Category Archives: Programming

Easy Time Series Analysis With NoSQL, Python, Pandas and Jupyter

I was really honored to speak at All Things Open (allthingsopen.org) this year. All Things Open is an absolutely amazing gathering of over 2400 open source practitioners in Raleigh, NC (which just happens to be blessed with amazing barbecue and a really nice conference center). This year’s conference was packed with high quality presentations, great attendees, and some awesome social events including the conference ending soiree at the Boxcar Bar and Arcade (theboxcarbar.com/raleigh/). Of course I was also happily surprised at the large number of people who turned out for my presentation: “Easy Time Series Analysis With NoSQL, Python, Pandas & Jupyter”. As it turns out I had a packed room for my talk about putting together a cheap (free!) and cheerful set of tools to do time series analysis.

Up until just recently, doing time series analysis at scale was expensive and almost exclusively the domain of large enterprises. What made time series a hard/expensive problem to tackle? Until the advent of NoSQL databases, scaling up to meet increasing velocity and volumes of data generally meant scaling hardware vertically by adding CPUs, memory, or additional hard drives. When combined with database licensing models that charged per processor core the cost of scaling was simply out of reach for most.

Fortunately the open source community is democratising large scale data analysis rapidly and I am lucky enough to work at Basho which is making contributions in this space. In my talk I introduced the audience to Basho’s open source time series database Riak TS (http://docs.basho.com/riak/ts/) and demonstrated how to use it in conjunction with three other open source tools (Python, Pandas, and Jupyter) to build a completely open source time series analysis platform in next to no time at all.

I think that Riak TS is a particularly exciting addition to the open source world of databases for a couple of reasons. To start, you would be hard pressed to find a time series database that can scale from one to over one hundred nodes on commodity hardware with so little effort in the ops department.
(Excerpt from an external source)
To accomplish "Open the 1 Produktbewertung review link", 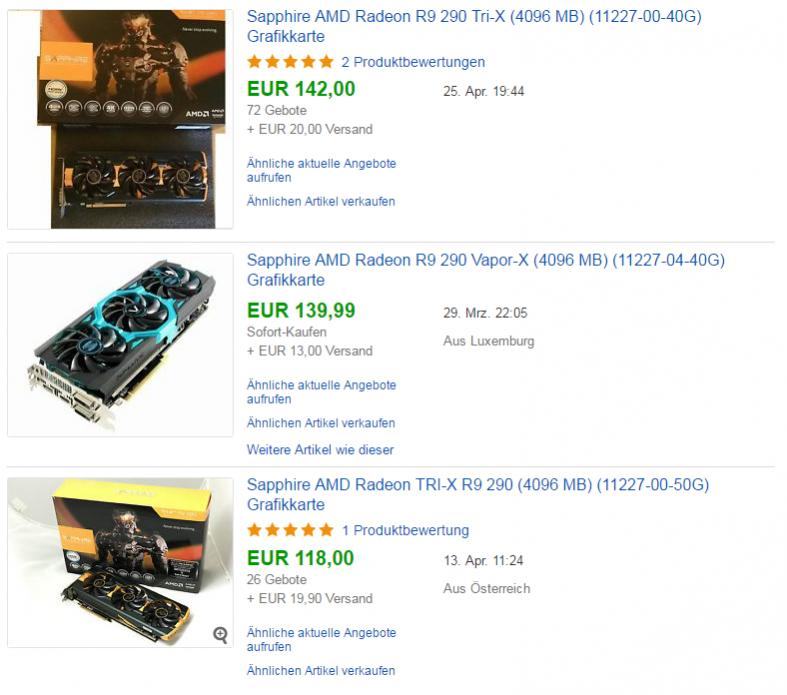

Riak TS automatically handles the distribution of data around your cluster of nodes, replicates your data three times to ensure high availability, and has a host of other automated features that are designed specifically to maximize uptime while making it easy to grow your cluster to meet your scaling needs.
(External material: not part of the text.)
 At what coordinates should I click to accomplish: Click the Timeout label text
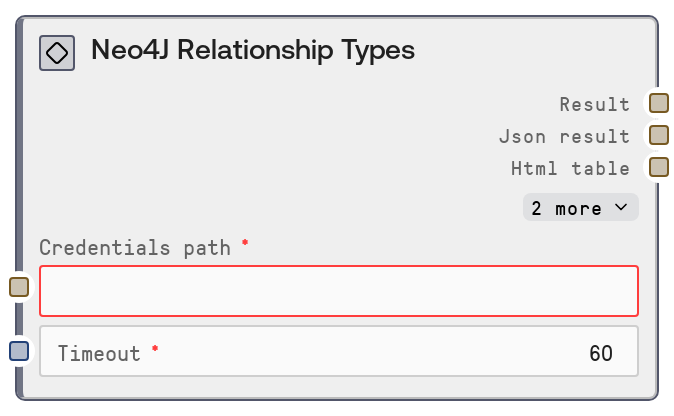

Developing applications on top of Riak TS is just as easy (whether you work with Java, Python, Ruby, GO, Node.js, PHP, .Net, or Erlang) as installing and running the database. One of the coolest features for developers is Riak TS’s use of ANSI compliant SQL. While SQL may not be the coolest, latest thing in the world of big data it certainly makes Riak TS accessible to a wide range of developers and, maybe even more importantly, business/data analysts.
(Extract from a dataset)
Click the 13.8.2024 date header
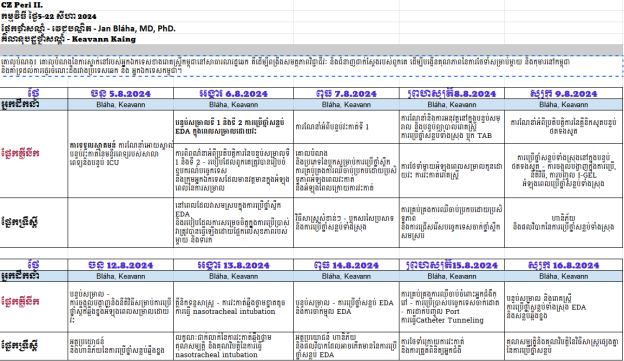624x361 pixels. 234,265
My talk started off with an introduction to Riak TS, a key-value database optimized to store and retrieve time series data while being able to scale to meet truly massive data sets. During the “academic” portion of the talk I covered the architecture of Riak TS, its feature set, and some of the unique things that set it apart from other time series databases currently available. I also covered some example Riak TS use cases and how that the use case affects the way that you go about modeling data.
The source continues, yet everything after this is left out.